____ Brano proposto

L’attacco israeliano alla Freedom Flottilla: la strage di civili, il disastro diplomatico.

Così Israele affonda la sua sicurezza-http://nigro.blogautore.repubblica.it/

Sono ancora imprevedibili nei dettagli, ma saranno sicuramente devastanti per Israele le conseguenze politiche dell’attacco alle navi di pacifisti dirette verso Gaza. Da giorni si era capito che questa edizione della “Freedom Flottilla” sarebbe stata molto più difficile e delicata da gestire per il governo Netanyahu. Per un solo, grandissimo motivo: quest’anno la Freedom Flottilla ha come suo principale sponsor politico-organizzativo un potente paese membro della Nato, una nazione che è diventata un peso massimo nella geo-politica del Medio Oriente allargato: la Turchia.

La prima nave ad essere attaccata dai commandos israeliani è stata proprio la “Mavi Marmara”, un traghetto turco che sulle fiancate esponeva una enorme bandiera turca accanto a quella palestinese. Da due anni la Turchia di Recep Tayyp Erdogan ha abbandonato la tradizionale, strategica alleanza politico-militare con Israele per riavvicinarsi a Siria, Iran e alle monarchie petrolifere del Golfo Persico. Anche grazie ad alcuni passi falsi di Israele (vedi la sceneggiata della convocazione dell’ambasciatore turco a Tel Aviv da parte del viceministro Danny Ayalon), Israele è sembrata fare di tutto per facilitare la scelta strategica di Erdogan di diventare il nuovo paladino dei diritti dei palestinesi di Gaza e Cisgiordania.

A questo contribuisce il fatto che il tradizionale alleato di Israele nell’establishment istituzionale turco, la potente classe dei militari, negli ultimi mesi sta vedendo progressivamente ridimensionato il suo ruolo nell’equilibrio dei poteri con gli islamici di Erdogan.

________
____ Materiale fornito

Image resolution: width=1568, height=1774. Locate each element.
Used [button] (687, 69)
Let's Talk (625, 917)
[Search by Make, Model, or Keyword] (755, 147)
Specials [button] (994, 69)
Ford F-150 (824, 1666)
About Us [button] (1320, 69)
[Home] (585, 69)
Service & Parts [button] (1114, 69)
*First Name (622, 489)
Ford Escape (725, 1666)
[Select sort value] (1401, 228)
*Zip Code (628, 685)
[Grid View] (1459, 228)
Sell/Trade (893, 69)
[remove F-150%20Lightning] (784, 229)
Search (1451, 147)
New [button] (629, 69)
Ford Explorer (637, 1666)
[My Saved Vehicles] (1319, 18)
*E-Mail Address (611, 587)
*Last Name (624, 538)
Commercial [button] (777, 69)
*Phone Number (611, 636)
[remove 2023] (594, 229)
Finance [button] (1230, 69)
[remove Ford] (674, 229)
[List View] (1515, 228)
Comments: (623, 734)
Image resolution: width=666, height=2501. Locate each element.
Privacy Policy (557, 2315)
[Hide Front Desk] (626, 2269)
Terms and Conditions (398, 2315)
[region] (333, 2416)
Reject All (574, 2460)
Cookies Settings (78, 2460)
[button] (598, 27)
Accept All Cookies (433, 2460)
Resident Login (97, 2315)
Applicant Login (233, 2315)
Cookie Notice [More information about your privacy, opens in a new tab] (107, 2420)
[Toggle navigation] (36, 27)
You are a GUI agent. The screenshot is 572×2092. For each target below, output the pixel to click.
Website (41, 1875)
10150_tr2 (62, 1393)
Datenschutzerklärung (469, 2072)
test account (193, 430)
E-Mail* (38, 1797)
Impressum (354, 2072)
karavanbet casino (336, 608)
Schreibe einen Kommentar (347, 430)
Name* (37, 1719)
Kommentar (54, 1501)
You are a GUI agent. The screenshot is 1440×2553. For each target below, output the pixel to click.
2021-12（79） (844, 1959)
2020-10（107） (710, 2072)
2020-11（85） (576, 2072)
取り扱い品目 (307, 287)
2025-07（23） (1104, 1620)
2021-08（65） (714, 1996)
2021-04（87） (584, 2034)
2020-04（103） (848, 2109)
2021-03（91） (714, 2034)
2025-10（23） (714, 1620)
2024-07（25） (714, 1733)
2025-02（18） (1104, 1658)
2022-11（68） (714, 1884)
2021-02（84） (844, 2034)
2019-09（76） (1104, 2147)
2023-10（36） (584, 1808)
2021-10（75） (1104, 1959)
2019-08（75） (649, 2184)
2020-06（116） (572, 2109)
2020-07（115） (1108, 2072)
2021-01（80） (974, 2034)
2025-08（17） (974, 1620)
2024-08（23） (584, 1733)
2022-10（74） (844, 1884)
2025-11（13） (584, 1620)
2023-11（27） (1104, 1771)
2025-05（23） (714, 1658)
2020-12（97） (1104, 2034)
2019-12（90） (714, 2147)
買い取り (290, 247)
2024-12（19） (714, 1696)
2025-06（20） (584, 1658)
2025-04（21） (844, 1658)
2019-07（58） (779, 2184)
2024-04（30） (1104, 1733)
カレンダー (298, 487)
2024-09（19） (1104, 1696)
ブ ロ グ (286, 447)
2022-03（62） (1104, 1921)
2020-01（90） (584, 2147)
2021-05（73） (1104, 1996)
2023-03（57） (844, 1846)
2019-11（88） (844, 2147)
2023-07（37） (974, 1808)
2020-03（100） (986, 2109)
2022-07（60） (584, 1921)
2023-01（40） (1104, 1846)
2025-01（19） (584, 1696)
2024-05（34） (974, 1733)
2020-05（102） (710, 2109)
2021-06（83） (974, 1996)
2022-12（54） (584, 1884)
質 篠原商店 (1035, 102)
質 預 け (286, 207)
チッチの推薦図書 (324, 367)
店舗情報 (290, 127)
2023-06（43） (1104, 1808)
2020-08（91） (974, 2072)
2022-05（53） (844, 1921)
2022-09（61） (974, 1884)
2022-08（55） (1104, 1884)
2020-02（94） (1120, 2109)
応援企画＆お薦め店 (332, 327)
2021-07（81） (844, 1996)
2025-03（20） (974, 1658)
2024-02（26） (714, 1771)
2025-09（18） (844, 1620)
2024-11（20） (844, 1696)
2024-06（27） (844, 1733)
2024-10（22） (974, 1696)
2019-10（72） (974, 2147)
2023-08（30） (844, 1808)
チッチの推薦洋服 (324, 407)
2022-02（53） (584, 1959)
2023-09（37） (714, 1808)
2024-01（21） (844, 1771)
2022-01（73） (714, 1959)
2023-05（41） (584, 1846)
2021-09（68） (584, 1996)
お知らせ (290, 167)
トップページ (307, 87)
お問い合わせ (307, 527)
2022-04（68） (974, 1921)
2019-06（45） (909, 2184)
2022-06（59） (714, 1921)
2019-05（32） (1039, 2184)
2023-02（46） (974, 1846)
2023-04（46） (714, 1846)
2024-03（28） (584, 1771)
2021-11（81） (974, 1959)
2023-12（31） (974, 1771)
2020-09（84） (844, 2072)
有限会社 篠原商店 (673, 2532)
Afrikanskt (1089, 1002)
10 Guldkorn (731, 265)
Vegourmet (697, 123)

________

[Obiettivo A]
Nel brano sulla Freedom Flottilla, quale nave è stata attaccata per prima dai commandos israeliani?
[Obiettivo B]
Sostituisci "pacifisti" con "attivisti" nella parte del brano sulla Freedom Flottilla che si apre con le parole contenenti "L’attacco israeliano alla" e si chiude con "allargato: la Turchia.", riscrivendola per intero.
[Obiettivo C]
Per favore, prosegui il brano sulla Freedom Flottilla dopo la sua ultima frase.

[Risposta al compito A]
La "Mavi Marmara", un traghetto turco.

[Risposta al compito B]
L’attacco israeliano alla Freedom Flottilla: la strage di civili, il disastro diplomatico.

Così Israele affonda la sua sicurezza-http://nigro.blogautore.repubblica.it/

Sono ancora imprevedibili nei dettagli, ma saranno sicuramente devastanti per Israele le conseguenze politiche dell’attacco alle navi di attivisti dirette verso Gaza. Da giorni si era capito che questa edizione della “Freedom Flottilla” sarebbe stata molto più difficile e delicata da gestire per il governo Netanyahu. Per un solo, grandissimo motivo: quest’anno la Freedom Flottilla ha come suo principale sponsor politico-organizzativo un potente paese membro della Nato, una nazione che è diventata un peso massimo nella geo-politica del Medio Oriente allargato: la Turchia.

[Risposta al compito C]
Ahmet Davutoglu, il super-attivo ministro degli Esteri, ha già fatto convocare per una protesta l’ambasciatore israeliano. Nei giorni scorsi il ministro in persona aveva chiesto al governo Netanyahu di inventarsi una formula per gestire in maniera intelligente le richieste della flottiglia: già in passato Gerusalemme (agosto 2006) aveva permesso un avvicinamento controllato alle coste di Gaza per scaricare aiuti diretti ai palestinesi.

La scelta di attaccare navi civili in acque internazionali, il tipo di assalto condotto dai commandos, la morte ai almeno 15 pacifisti, lo schiaffo pauroso al governo turco sono tutti elementi di una crisi che il governo israeliano ha contribuito a creare e che danneggerà innanzitutto la credibilità di tutta Israele e a lungo termine indebolirà il diritto alla sicurezza e la stessa legittimità del popolo dello Stato ebraico.

Ankara ha già emesso la sua condanna col comunicato diffuso dagli Esteri: “I militari israeliani hanno usato la forza contro civili, tra cui donne, bambini e vecchi di vari Paesi che volevano portare aiuti umanitari a Gaza. Israele colpendo civili innocenti, ha ancora una volta dimostrato di ignorare del tutto la vita umana e le iniziative di pace e noi condanniamo con forza tale inumano trattamento da parte di Israele”. Sembra il linguaggio di un’organizzazione islamica radicale: sono invece le parole di quello che era l’unico, vero alleato islamico di Gerusalemme.
(Beh, buona giornata).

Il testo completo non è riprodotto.